§ **Excerpt to read**:
Content starts
23th Spanish Governor of New Mexico
- In office 1668–1671
- Preceded by: Fernando de Villanueva
- Succeeded by: Juan Durán de Miranda

= Juan de Medrano y Mesía =

Juan de Medrano y Mesía was the governor of Santa Fe de Nuevo México between 1668 and 1771. During his term he had to send troops against the Apaches, who carried out various attacks against the Christian communities of New Mexico. This event was a fundamental fact of his administration in the province.

== Career ==
After being appointed governor of the province of Santa Fe de Nuevo México by Viceroy Antonio Sebastián de Toledo, succeeding Fernando de Villanueva, he took office in November 1668. During his government, important conflicts arose between the Apaches of various tribes (Gilas, Salineros, and the natives of “Casa Fuerte”) and the Christian communities (both of Spanish and indigenous origin). Thus, the Apaches, in alliance with the Navajos, attacked these communities, leading to the murder of a large number of people (including six Spanish soldiers and some three hundred and seventy-three Christianized Indians, according to estimates made by Mesía himself) and the theft of a large number of horses, mules and sheep (which Mesía estimates at more than 2,000 in the case of equines). In 1670 (and coinciding with the harvest season), the Apaches attacked Las Humanas región. They killed eleven people who lived there, stole church property and kidnapped thirty-one people. The Apache attacks contributed to the destruction of the populations of at least six towns in Piro and Salinas. These towns were affected by a combination of the attacks, famine, drought and disease.
Content ends
§ **Directions**:
• 1. Using the article on Juan de Medrano y Mesía, decide whether each statement below agrees with it. Answer yes or no for each, and quote the deciding words from the article. (a) Medrano y Mesía was appointed governor by Viceroy Antonio Sebastián de Toledo. (b) The Apaches attacked the Christian communities in alliance with the Comanches. (c) The 1670 attack on Las Humanas killed thirty-one people.
• 2. Reproduce the passage of the article on Juan de Medrano y Mesía starting at "Juan de Medrano y Mesía was" and ending at "in the province.".
• 3. According to the article on Juan de Medrano y Mesía, how many equines did Mesía estimate the attackers stole?

§ **Data section**:
Content starts
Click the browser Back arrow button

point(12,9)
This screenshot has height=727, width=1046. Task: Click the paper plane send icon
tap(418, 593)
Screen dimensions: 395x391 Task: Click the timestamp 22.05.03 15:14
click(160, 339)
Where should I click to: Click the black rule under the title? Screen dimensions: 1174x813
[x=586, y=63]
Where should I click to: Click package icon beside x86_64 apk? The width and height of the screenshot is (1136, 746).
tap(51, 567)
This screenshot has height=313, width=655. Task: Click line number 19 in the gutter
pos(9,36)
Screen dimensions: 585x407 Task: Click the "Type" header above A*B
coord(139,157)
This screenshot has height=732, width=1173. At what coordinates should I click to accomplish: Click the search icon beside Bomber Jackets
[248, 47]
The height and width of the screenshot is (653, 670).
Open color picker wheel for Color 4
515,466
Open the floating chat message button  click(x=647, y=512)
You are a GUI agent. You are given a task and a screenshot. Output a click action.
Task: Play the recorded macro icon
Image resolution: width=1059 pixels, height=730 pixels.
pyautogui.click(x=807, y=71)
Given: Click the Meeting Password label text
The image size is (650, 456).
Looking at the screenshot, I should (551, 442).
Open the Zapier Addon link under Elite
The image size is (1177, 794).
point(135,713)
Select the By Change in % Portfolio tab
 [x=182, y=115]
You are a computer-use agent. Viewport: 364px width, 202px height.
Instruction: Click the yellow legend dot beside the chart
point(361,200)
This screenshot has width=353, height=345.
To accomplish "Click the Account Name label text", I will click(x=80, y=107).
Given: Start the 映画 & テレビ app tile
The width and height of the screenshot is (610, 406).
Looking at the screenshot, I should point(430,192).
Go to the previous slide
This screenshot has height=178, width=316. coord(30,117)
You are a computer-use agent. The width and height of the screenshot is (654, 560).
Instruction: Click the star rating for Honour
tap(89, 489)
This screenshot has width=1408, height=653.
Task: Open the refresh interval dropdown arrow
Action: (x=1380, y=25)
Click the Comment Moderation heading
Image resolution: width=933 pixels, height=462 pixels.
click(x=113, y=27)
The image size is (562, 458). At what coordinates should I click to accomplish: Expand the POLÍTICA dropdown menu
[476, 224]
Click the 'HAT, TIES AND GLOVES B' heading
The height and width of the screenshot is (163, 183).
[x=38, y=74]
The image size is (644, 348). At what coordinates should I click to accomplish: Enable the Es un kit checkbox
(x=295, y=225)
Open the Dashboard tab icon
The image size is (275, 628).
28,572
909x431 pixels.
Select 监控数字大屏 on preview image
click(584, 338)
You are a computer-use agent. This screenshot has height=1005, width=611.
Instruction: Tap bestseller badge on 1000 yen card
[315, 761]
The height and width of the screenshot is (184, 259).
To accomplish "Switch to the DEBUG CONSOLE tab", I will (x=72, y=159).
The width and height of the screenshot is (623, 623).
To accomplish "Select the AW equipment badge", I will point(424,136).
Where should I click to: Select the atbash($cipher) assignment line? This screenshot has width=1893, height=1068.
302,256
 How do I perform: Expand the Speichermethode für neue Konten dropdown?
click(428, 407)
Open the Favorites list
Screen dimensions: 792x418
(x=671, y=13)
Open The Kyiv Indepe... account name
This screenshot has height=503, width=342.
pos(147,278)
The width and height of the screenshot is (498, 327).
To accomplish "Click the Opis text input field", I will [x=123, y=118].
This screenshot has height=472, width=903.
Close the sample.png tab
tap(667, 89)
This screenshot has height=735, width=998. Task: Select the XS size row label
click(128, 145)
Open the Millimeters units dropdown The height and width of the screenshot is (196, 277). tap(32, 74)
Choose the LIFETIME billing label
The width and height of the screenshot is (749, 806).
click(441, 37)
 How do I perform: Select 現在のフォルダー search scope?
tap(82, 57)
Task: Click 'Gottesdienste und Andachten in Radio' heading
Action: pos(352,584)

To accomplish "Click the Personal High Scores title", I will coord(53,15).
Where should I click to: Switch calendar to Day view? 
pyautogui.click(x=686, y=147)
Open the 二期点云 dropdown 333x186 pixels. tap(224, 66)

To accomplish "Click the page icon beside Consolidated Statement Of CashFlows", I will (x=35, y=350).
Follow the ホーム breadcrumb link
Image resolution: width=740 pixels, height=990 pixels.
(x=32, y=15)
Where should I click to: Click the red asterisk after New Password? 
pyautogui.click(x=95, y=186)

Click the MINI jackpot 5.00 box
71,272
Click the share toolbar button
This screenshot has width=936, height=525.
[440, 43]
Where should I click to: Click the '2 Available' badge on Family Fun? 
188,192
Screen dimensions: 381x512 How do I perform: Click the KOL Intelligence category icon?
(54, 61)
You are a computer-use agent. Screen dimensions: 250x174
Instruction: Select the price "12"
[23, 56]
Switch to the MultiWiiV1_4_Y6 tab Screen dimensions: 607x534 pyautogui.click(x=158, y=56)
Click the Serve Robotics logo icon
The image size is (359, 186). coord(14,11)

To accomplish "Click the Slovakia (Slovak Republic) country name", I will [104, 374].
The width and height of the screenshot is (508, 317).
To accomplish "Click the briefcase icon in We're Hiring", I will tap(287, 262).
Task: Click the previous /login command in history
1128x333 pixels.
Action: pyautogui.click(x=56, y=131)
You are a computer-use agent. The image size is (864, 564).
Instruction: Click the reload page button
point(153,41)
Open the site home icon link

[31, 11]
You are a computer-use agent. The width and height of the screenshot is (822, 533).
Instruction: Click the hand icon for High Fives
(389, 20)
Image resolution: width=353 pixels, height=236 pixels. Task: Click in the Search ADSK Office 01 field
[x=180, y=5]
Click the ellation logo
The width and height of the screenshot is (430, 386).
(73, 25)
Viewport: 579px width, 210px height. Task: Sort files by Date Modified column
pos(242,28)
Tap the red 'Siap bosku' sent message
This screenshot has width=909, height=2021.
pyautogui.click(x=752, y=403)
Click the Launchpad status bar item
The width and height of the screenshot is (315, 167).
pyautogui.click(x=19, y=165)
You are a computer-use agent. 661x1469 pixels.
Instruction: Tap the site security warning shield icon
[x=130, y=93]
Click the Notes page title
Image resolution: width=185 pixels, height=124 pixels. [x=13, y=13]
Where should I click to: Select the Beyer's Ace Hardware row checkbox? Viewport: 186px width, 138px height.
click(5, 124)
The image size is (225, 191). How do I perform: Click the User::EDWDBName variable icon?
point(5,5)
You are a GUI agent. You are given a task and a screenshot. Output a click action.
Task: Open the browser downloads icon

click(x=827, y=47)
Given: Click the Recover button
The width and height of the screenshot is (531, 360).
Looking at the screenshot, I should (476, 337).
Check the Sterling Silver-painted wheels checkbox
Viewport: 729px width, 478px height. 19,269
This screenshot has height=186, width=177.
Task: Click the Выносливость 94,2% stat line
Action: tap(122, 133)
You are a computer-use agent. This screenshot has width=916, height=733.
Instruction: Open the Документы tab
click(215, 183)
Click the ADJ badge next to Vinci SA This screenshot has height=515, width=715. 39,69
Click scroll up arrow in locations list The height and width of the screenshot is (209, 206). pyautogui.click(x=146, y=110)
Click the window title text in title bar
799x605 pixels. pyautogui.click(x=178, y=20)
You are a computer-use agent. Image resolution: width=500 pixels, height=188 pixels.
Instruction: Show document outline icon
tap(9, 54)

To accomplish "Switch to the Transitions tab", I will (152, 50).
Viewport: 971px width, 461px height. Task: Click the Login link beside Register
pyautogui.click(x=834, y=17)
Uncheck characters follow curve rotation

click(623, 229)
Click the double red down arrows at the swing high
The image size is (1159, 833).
Content ends
§ **Answer section**:
• 1.
(a) Yes: "appointed governor of the province of Santa Fe de Nuevo México by Viceroy Antonio Sebastián de Toledo"
(b) No: "the Apaches, in alliance with the Navajos, attacked these communities"
(c) No: "They killed eleven people who lived there, stole church property and kidnapped thirty-one people."

• 2.
Juan de Medrano y Mesía was the governor of Santa Fe de Nuevo México between 1668 and 1771. During his term he had to send troops against the Apaches, who carried out various attacks against the Christian communities of New Mexico. This event was a fundamental fact of his administration in the province.

• 3. More than 2,000.